Unfortunately the official logging documentation is not quite comprehensive. I'll try to explain in the following how I understand that logging should be used.
TLDR: I propose to just remove matplotlib._set_logger_verbose_level()
and all logging issues are gone. - Maybe add a bit of documentation how to use logging, but that's really not matplotlib specific.
How logging should be used in simple cases
In the minimal case, libraries do only define a logger and call the respective info()
, error()
etc. functions on that logger.
_log = logging.getLogger(__name__)
In this case, the library does not care about handling at all. IMO this is generally good practice as the library will issue messages, but it will not care which will be delivered or where they will go to (stdout, file, ...). That's the task of the code using the library:
-
if the programmer does not care about logging at all, logging.lastResort is used, which is a StreamHandler to stderr. This makes sure the messages go somewhere even without configuration (note: this was introduced in 3.2).
-
if the programmer wants to control the logging, the simple way is logging.basicConfig(). This is sufficent to redirect output to files, set the global log level etc.
How matplotlib uses logging
Former times
There has been some argument parsing magic, so that passing --verbose
to a script using matplotlib could be used to control matplotlib's logging. This has been removed because it's too magical and can badly interfere with the argument handling of a script.
Now
Currently, there is only matplotlib._set_logger_verbose_level()
.
If unused (default) the processes work as described above for loggging in simple cases.

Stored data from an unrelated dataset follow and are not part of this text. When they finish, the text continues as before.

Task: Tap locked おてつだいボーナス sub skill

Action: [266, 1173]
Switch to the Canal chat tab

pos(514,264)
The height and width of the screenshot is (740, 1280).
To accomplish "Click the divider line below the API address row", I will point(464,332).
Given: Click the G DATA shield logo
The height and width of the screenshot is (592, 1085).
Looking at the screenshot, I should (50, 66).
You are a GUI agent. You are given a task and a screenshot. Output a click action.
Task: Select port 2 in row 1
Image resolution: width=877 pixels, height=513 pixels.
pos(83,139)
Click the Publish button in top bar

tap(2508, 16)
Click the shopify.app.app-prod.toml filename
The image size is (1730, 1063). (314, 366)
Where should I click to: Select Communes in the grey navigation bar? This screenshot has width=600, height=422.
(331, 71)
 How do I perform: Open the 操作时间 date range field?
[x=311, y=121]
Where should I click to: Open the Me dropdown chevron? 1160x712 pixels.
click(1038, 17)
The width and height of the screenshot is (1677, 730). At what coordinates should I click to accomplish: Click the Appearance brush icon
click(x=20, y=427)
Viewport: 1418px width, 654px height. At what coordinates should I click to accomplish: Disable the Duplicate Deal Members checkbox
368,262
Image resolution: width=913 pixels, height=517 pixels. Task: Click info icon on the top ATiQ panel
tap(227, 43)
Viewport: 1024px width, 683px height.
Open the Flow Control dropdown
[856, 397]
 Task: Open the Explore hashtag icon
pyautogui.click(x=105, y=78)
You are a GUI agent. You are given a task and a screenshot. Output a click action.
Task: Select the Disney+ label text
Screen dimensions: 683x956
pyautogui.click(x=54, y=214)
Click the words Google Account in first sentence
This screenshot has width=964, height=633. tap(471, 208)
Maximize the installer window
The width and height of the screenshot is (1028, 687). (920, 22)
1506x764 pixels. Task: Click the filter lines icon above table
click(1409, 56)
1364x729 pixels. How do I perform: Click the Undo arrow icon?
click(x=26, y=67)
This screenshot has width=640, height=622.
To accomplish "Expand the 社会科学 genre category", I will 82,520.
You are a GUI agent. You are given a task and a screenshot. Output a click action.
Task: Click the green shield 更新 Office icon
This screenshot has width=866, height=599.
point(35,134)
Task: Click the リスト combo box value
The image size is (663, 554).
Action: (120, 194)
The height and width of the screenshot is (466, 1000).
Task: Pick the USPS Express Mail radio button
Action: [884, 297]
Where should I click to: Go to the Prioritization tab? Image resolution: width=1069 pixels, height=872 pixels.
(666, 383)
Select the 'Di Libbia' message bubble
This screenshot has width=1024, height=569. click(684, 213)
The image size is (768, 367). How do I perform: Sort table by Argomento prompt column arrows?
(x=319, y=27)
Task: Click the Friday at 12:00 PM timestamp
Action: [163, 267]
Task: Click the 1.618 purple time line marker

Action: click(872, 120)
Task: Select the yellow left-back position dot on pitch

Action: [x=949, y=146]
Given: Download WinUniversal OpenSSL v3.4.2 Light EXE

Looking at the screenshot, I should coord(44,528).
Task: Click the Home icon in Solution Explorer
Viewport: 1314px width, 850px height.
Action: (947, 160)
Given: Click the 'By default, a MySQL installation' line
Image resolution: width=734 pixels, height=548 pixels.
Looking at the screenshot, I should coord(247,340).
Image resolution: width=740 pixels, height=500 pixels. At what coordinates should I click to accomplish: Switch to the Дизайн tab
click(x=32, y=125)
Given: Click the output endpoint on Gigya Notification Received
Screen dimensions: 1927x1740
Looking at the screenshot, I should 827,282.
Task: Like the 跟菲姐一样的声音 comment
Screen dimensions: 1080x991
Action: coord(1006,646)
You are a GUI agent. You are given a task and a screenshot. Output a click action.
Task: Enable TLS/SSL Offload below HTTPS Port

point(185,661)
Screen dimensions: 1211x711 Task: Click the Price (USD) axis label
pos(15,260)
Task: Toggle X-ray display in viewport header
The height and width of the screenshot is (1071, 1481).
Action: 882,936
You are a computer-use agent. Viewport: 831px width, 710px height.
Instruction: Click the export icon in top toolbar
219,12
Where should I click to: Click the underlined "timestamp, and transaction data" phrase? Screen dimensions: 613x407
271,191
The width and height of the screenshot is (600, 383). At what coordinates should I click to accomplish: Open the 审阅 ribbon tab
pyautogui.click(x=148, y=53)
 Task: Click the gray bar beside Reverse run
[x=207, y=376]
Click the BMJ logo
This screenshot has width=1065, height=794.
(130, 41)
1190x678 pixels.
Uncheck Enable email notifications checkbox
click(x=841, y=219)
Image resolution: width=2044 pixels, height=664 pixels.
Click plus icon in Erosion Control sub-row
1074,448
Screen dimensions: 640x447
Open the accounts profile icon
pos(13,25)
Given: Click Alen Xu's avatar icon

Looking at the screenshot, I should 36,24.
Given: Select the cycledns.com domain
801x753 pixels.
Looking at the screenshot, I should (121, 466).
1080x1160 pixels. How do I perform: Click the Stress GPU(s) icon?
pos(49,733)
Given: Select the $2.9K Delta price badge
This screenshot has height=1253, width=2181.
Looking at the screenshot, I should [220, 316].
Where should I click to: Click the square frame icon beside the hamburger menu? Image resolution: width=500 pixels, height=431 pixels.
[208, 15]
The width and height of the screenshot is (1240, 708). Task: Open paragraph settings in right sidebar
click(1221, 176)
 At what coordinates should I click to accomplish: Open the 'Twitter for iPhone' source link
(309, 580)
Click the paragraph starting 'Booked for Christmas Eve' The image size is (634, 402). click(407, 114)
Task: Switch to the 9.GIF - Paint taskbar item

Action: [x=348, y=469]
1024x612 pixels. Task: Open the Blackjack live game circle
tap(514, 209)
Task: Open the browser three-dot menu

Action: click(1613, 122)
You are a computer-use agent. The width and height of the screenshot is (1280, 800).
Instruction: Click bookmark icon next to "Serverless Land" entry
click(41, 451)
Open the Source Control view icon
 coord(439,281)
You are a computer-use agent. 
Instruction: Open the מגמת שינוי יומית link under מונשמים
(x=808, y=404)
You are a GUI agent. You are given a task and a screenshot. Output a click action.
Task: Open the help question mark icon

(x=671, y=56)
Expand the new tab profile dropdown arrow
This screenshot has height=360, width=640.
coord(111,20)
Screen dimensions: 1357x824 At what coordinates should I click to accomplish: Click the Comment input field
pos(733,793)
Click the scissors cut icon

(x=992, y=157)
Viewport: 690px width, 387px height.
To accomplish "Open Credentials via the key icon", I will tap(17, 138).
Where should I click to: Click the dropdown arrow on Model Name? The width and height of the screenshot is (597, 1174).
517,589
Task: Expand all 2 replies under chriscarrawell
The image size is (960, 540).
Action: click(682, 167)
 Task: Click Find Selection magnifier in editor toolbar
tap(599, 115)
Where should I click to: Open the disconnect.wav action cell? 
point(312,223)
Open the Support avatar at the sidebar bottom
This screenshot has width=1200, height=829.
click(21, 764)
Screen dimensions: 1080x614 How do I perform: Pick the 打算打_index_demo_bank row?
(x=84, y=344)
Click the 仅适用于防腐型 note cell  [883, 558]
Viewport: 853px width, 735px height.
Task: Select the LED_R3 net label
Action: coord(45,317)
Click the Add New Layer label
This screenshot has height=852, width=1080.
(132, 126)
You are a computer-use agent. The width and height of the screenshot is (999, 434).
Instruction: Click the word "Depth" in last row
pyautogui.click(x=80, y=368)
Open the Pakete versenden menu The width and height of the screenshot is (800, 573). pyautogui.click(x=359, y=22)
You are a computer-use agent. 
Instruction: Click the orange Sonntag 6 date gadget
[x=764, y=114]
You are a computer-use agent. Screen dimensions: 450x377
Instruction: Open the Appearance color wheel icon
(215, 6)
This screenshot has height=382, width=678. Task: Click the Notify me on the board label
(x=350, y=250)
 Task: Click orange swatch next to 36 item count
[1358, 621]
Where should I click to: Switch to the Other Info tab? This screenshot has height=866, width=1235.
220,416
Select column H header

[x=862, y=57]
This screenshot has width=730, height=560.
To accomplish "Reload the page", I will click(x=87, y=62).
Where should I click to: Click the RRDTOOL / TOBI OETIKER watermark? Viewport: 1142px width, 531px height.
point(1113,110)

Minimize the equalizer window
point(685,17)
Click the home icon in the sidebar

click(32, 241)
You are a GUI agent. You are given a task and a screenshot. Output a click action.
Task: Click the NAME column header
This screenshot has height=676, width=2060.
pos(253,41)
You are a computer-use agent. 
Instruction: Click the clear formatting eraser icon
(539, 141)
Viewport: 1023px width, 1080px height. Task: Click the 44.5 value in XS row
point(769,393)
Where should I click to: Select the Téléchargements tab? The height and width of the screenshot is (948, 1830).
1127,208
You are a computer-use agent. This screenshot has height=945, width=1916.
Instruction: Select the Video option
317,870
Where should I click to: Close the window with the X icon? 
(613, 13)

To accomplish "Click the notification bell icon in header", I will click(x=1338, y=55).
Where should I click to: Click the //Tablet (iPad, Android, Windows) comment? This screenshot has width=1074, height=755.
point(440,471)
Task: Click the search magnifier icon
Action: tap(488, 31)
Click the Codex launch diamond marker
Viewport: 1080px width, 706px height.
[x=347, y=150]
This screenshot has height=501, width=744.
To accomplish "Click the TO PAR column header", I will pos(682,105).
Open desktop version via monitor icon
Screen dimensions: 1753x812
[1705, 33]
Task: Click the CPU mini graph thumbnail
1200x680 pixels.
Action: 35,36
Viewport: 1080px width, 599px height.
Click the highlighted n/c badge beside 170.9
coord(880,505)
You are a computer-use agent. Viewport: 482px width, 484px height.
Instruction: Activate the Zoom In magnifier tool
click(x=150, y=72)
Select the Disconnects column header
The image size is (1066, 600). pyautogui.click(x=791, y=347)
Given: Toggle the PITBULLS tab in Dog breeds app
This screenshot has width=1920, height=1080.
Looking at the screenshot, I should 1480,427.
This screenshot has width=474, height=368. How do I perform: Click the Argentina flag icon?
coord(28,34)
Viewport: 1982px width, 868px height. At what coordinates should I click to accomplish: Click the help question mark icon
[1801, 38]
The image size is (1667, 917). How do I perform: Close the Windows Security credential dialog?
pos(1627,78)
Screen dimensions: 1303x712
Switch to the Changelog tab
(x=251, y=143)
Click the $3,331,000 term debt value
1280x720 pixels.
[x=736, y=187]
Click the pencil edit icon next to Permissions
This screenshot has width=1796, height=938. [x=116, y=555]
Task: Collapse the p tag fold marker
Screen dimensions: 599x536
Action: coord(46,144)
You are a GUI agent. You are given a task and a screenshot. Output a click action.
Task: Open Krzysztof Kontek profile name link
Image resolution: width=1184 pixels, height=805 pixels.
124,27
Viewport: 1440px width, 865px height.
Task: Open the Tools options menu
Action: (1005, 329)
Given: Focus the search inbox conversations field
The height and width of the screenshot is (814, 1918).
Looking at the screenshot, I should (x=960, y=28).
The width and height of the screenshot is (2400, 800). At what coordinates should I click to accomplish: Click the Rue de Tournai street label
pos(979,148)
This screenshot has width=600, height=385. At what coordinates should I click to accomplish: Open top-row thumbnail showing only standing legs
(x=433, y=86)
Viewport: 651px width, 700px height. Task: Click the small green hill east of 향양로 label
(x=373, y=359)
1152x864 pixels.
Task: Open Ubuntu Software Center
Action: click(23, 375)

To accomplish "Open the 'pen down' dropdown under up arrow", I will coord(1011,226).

The function binds a new StreamHandler (named console in the code) to _log
and controls the level of the handler. This works ok for the case when the matplotlib-using programmer does not configure any logging himself: The messages are sent to console. logging.lastResort
is not used. However, if logging basicConfig()
is used, we have two handlers: console plus the one from the config, as can be seen when running
import matplotlib
import logging
logging.basicConfig()
matplotlib._set_logger_verbose_level('helpful')
matplotlib._log.info('test')
This outputs the message twice
test
INFO:matplotlib:test
luckily _set_logger_verbose_level()
is private and should not be used currently.
Future
The proposal in #13129 is making _set_logger_verbose_level()
indirectly public through some convenience functions. IMHO this is the wrong way to go as described above.
What we should do is just remove _set_logger_verbose_level()
. It's standard use casescan be handled using logging.basicConfig()
. e.g.
- redirecting to file: `logging.basicConfig(filename='errors.log')
- setting the level: `logging.basicConfig(level='debug')
logging.basicConfig()
is actually more general, e.g.
- specifying the output format
- choosing between append and overwrite for a file.
- using another handler
- etc.
There's one special case that we do not cover: Logging matplotlibs output somewhere else that other logging output. That was possible / the case for _set_logger_verbose_level()
. Not sure if it was by design or just accidentially. If a user really needs that, he has to attach a handler to the matplotlib logger (but also maybe set _log.propagate = False
. We could add a convenience function for this, but IMHO this is rather an advance usage and it should be sufficient to make the matplotlib logger accessible.